Я ещё не успел опомниться от того, что кто-то, кроме тебя и, ладно, Марики и Илвеса, вообще осмелился что-то мне велеть, как ты сказал:
— Простите, вы не поняли. Я привёл его потому, что всё получилось.
Ты говорил с ним, как будто жалел, и это сбивало с толку. Как будто ты знал что-то очень хорошее, а он не знал. Как будто ты чем-то владел, понятным только тебе. Даже я любовался, хотя я тебя такого видел сотню раз, но этого как будто перекосило:
— Снова эти твои идеи.
— Всегда были.
— Она же поднимала на тебя руку.
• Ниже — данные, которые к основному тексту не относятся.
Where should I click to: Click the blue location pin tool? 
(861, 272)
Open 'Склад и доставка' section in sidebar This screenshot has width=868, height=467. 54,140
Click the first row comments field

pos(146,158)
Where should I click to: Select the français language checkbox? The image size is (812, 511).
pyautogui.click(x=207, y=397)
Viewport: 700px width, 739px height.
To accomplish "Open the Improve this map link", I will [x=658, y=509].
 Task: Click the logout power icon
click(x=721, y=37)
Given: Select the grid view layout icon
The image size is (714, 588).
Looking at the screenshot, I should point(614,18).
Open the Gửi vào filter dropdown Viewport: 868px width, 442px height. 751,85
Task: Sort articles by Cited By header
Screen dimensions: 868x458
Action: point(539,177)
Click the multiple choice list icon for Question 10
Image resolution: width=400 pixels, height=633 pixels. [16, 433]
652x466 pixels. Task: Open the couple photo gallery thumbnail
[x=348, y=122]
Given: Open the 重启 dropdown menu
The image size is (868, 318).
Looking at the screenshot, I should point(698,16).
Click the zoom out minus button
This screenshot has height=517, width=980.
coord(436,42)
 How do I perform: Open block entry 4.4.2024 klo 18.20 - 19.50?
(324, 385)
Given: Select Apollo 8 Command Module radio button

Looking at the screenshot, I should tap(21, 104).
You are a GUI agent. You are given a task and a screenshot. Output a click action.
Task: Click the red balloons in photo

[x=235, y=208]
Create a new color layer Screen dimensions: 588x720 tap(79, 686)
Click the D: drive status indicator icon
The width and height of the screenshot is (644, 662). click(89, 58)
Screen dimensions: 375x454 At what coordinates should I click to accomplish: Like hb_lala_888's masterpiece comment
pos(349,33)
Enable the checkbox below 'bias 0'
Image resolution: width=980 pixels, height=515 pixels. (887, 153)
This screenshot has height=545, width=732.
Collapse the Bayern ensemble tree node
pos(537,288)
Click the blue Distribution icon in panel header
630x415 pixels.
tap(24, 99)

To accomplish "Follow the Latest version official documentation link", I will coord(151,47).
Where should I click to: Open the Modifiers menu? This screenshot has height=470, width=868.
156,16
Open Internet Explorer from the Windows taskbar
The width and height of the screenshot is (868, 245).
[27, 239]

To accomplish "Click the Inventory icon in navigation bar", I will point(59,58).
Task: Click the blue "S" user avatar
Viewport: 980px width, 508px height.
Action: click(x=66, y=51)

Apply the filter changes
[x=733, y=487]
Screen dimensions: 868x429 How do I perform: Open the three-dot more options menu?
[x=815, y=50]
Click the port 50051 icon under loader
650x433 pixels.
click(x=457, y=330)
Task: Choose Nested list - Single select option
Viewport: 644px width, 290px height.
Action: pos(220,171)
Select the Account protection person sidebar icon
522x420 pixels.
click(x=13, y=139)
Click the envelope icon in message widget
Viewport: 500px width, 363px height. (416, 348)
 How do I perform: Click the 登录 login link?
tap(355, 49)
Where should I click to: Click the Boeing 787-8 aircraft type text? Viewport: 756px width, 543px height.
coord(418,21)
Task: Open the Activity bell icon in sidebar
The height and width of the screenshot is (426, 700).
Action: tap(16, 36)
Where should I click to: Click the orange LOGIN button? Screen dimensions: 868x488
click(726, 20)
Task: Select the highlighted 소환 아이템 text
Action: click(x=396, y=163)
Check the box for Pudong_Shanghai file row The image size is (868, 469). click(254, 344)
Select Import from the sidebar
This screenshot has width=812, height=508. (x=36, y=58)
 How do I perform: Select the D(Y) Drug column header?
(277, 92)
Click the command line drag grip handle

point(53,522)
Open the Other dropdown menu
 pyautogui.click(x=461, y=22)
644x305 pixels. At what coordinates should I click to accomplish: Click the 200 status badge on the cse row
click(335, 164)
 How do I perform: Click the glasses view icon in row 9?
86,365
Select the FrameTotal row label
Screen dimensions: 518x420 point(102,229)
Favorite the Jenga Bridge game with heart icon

На что тебе ребёнок женщины, которая тебя не уважала?
— Это к делу не относится.
— Да она ноги вытирала об тебя, — он говорил действительно с недоумением, — пересказать, что она говорила?
— Да я знаю, — ты улыбнулся на этот раз криво, но всё-таки это была ещё улыбка, — вы можете ещё раз пройтись по всей моей несостоятельности, если вам станет легче, только это не сработает.
— Это потому, что у тебя не может быть своих детей?
— Считайте так.
— Из желания насолить мне? О, я впечатлён.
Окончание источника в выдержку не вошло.